What to produce ▸ Rewrite all of these lines with "label" changed to "caption" wherever it occurs, keeping everything else the same. Leave the pictures out of your answer.

Data excerpts ▸
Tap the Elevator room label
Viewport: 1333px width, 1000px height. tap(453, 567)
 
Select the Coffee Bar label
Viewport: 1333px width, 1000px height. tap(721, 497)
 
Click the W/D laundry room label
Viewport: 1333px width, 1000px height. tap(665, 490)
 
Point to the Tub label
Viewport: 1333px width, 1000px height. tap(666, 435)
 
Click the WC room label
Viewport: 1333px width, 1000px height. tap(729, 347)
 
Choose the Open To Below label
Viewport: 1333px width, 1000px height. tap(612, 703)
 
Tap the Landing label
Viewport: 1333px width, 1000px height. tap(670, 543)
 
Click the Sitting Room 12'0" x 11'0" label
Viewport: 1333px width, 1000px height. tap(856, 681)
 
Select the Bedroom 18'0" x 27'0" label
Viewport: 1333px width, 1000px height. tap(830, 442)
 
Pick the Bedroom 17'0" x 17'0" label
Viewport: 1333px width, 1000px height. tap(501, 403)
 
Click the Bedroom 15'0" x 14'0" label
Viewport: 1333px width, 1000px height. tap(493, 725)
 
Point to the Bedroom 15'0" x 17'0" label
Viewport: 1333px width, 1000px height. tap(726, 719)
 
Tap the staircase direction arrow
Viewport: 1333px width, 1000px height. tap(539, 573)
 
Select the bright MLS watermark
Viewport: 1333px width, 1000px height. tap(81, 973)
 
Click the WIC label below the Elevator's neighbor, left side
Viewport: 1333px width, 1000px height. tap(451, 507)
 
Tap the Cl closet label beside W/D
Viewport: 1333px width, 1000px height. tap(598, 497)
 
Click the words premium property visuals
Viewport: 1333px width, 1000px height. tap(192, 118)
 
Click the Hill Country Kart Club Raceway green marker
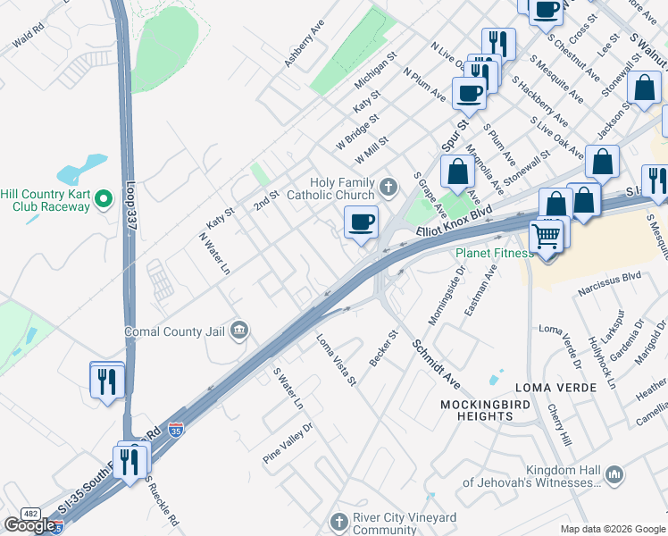[104, 197]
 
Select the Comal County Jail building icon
[238, 331]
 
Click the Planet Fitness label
[494, 253]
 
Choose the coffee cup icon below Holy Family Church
[361, 222]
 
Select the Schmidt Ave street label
[436, 362]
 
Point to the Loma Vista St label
[337, 360]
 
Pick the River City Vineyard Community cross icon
[338, 521]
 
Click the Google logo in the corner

Result for this exercise ▸
Tap the Elevator room caption
Viewport: 1333px width, 1000px height. tap(453, 567)
 
Select the Coffee Bar caption
Viewport: 1333px width, 1000px height. tap(721, 497)
 
Click the W/D laundry room caption
Viewport: 1333px width, 1000px height. tap(665, 490)
 
Point to the Tub caption
Viewport: 1333px width, 1000px height. tap(666, 435)
 
Click the WC room caption
Viewport: 1333px width, 1000px height. tap(729, 347)
 
Choose the Open To Below caption
Viewport: 1333px width, 1000px height. tap(612, 703)
 
Tap the Landing caption
Viewport: 1333px width, 1000px height. tap(670, 543)
 
Click the Sitting Room 12'0" x 11'0" caption
Viewport: 1333px width, 1000px height. tap(856, 681)
 
Select the Bedroom 18'0" x 27'0" caption
Viewport: 1333px width, 1000px height. tap(830, 442)
 
Pick the Bedroom 17'0" x 17'0" caption
Viewport: 1333px width, 1000px height. tap(501, 403)
 
Click the Bedroom 15'0" x 14'0" caption
Viewport: 1333px width, 1000px height. tap(493, 725)
 
Point to the Bedroom 15'0" x 17'0" caption
Viewport: 1333px width, 1000px height. tap(726, 719)
 
Tap the staircase direction arrow
Viewport: 1333px width, 1000px height. tap(539, 573)
 
Select the bright MLS watermark
Viewport: 1333px width, 1000px height. tap(81, 973)
 
Click the WIC caption below the Elevator's neighbor, left side
Viewport: 1333px width, 1000px height. tap(451, 507)
 
Tap the Cl closet caption beside W/D
Viewport: 1333px width, 1000px height. tap(598, 497)
 
Click the words premium property visuals
Viewport: 1333px width, 1000px height. tap(192, 118)
 
Click the Hill Country Kart Club Raceway green marker
[104, 197]
 
Select the Comal County Jail building icon
[238, 331]
 
Click the Planet Fitness caption
[494, 253]
 
Choose the coffee cup icon below Holy Family Church
[361, 222]
 
Select the Schmidt Ave street caption
[436, 362]
 
Point to the Loma Vista St caption
[337, 360]
 
Pick the River City Vineyard Community cross icon
[338, 521]
 
Click the Google logo in the corner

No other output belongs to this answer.